EXERCISE DIRECTIONS.
Starting at the line that contains "Given: Click the GitHub section heading" and ending at the line that contains "This screenshot has height=526, width=738.", the lines below are to be given again exactly, with nothing added.
-- EXERCISE INPUT follows --
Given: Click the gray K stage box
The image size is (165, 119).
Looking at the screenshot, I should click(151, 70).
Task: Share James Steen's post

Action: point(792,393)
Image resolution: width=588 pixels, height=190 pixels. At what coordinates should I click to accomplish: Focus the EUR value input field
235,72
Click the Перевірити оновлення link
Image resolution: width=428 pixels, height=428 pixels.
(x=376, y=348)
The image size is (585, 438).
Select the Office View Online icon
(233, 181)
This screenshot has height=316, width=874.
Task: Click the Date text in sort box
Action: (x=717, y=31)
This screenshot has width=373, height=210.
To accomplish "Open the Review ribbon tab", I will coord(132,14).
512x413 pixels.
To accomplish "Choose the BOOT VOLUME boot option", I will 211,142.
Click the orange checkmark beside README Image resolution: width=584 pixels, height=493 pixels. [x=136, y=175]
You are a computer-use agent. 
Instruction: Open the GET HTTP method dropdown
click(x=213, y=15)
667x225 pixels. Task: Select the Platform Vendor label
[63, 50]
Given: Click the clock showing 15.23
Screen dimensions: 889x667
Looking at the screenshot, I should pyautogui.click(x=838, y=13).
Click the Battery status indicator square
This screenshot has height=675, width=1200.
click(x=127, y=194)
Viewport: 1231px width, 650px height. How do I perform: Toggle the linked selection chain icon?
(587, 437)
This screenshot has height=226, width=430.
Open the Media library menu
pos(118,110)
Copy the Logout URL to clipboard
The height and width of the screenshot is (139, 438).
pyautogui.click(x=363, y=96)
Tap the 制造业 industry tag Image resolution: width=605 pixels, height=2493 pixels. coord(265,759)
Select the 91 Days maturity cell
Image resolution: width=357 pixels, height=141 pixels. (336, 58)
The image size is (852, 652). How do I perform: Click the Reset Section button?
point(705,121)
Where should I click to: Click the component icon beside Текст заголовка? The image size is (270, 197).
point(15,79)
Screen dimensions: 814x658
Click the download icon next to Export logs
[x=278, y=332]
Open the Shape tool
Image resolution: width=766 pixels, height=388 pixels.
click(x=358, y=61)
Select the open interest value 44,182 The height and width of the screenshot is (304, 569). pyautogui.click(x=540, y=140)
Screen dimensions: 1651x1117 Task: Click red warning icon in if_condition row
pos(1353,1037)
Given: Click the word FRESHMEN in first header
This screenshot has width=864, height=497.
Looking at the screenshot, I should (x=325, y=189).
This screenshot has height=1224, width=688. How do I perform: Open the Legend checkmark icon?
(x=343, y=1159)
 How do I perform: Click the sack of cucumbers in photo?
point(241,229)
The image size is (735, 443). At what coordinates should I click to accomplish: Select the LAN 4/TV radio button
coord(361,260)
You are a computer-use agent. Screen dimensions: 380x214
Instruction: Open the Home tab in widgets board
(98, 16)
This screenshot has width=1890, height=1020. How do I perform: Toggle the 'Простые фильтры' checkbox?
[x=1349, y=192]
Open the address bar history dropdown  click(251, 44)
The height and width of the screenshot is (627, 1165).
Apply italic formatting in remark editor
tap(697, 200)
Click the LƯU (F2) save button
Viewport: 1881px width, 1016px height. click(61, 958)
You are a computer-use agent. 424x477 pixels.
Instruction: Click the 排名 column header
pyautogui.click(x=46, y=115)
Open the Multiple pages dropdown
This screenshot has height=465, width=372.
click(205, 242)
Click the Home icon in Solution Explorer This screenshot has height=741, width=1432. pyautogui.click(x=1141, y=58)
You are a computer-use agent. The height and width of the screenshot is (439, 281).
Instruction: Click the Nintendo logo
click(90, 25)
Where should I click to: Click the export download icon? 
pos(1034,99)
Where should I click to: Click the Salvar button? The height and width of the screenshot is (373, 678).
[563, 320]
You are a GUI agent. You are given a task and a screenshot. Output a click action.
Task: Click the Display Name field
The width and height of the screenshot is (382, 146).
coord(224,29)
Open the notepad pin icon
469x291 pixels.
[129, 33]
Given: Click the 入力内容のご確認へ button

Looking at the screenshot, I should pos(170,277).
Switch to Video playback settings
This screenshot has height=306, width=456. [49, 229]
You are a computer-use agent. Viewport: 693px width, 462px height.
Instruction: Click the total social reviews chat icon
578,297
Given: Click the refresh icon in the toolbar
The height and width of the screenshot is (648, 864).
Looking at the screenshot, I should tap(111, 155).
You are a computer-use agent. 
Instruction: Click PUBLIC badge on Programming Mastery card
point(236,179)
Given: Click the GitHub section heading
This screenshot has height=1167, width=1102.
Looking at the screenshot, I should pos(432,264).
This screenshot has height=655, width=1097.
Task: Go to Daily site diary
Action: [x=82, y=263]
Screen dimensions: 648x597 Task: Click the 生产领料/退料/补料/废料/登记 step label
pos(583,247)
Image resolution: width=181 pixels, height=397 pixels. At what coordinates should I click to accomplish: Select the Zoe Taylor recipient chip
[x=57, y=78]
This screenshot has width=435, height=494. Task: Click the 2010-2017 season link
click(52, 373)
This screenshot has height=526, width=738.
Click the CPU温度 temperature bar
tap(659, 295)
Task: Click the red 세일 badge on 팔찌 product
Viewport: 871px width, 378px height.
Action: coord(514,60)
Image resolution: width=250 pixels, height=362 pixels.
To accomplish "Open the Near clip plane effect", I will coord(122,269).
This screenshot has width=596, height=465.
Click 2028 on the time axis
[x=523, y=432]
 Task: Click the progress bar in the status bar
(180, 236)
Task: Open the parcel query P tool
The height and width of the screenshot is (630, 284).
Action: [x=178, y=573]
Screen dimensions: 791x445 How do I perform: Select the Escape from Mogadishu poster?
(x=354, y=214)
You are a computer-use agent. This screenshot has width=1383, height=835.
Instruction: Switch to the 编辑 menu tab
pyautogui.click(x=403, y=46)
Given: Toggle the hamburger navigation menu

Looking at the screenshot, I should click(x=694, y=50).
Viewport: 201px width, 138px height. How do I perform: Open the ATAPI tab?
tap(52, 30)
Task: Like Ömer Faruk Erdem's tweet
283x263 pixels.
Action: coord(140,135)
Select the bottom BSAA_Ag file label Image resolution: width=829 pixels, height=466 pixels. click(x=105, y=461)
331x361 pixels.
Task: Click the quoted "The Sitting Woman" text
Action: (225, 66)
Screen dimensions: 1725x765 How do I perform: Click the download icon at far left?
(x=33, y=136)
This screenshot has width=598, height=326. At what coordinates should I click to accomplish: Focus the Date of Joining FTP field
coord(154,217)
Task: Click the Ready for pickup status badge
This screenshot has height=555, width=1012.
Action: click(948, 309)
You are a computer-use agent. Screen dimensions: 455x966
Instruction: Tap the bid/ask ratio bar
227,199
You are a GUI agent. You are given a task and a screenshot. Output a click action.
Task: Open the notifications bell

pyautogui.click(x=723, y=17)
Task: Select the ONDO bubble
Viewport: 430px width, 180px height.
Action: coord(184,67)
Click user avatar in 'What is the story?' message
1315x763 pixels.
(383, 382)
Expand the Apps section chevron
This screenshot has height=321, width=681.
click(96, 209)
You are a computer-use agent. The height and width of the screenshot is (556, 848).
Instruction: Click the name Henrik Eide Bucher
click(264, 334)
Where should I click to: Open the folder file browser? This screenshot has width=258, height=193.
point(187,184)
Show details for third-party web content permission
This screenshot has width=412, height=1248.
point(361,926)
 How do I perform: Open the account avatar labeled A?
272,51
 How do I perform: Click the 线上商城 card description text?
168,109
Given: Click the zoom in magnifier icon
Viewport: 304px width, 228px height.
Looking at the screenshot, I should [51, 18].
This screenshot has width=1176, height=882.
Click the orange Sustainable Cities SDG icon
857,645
-- EXERCISE INPUT concluded --
ANSWER SPACE.
Given: Click the GitHub section heading
This screenshot has height=1167, width=1102.
Looking at the screenshot, I should pos(432,264).
This screenshot has height=655, width=1097.
Task: Go to Daily site diary
Action: [x=82, y=263]
Screen dimensions: 648x597 Task: Click the 生产领料/退料/补料/废料/登记 step label
pos(583,247)
Image resolution: width=181 pixels, height=397 pixels. At what coordinates should I click to accomplish: Select the Zoe Taylor recipient chip
[x=57, y=78]
This screenshot has width=435, height=494. Task: Click the 2010-2017 season link
click(52, 373)
This screenshot has height=526, width=738.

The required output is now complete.